La stessa cosa successe nel 2004 quando vennero introdotti i primi ETF sull’oro: il mercato passò in pochi anni da 1.000/2.000 miliardi di dollari di capitalizzazione a ben 16.000 miliardi di dollari.

Si tratta quindi di una novità di estrema rilevanza per questo settore, il cui impatto sarà verosimilmente molto importante. Ma possiamo per questo ritenere superate le perplessità che avevamo rappresentato in precedenza[1] sulle criptovalute come possibile asset su cui investire?

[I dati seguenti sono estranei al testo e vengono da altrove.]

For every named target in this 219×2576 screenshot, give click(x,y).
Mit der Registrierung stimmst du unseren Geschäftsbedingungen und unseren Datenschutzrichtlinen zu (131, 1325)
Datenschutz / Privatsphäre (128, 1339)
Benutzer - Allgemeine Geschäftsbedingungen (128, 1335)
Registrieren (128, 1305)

Sicuramente no, perché avevamo detto che per avere almeno una minima sicurezza su questo strumento sarebbe stato necessario che le banche centrali iniziassero a emettere e a esercitare gli usuali controlli su questo tipo di valuta, che avrebbe potuto così avere corso legale ed essere pertanto utilizzata come forma di pagamento riconosciuta ed accettata. Siamo ancora evidentemente lontani da questo punto, ma non va sottovalutata la possibilità di acquisire ora strumenti emessi da tutti i principali gestori del mondo (a cominciare da Black Rock, la prima casa di investimento del mondo con una massa gestita di oltre 10.000 miliardi di dollari), soggetti a loro volta vigilati dalle autorità di supervisione dei mercati.

.rischio

Una situazione ben diversa rispetto a quella in cui si sottoscrivevano criptovalute attraverso soggetti non conosciuti, situati nei più improbabili paradisi fiscali del mondo, col rischio di non ritrovarle più su Internet senza sapere a chi rivolgersi.

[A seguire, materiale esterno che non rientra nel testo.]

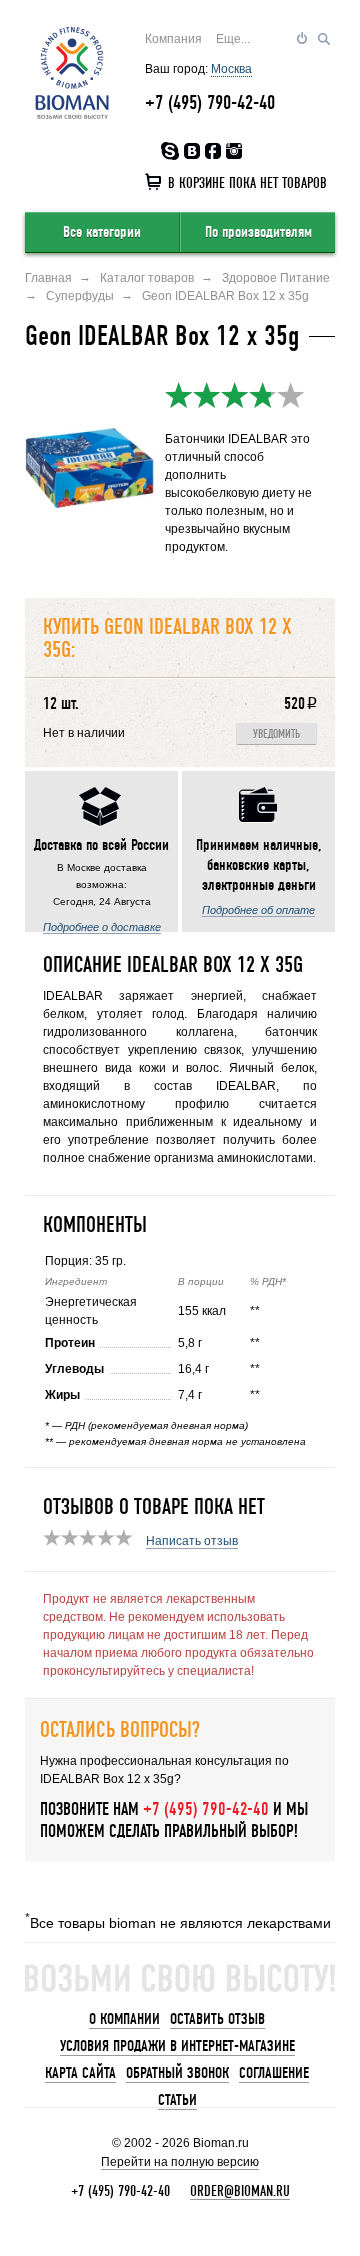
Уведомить (276, 734)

In conclusione, restiamo molto scettici sulla bontà del Bitcoin o di altri strumenti analoghi come forme di investimento, ma ora chi proprio volesse partecipare al prevedibile incremento di questo mercato nel 2024, potrebbe valutare l’impiego di una (auspicabilmente contenuta) parte del proprio patrimonio in questi nuovi ETF.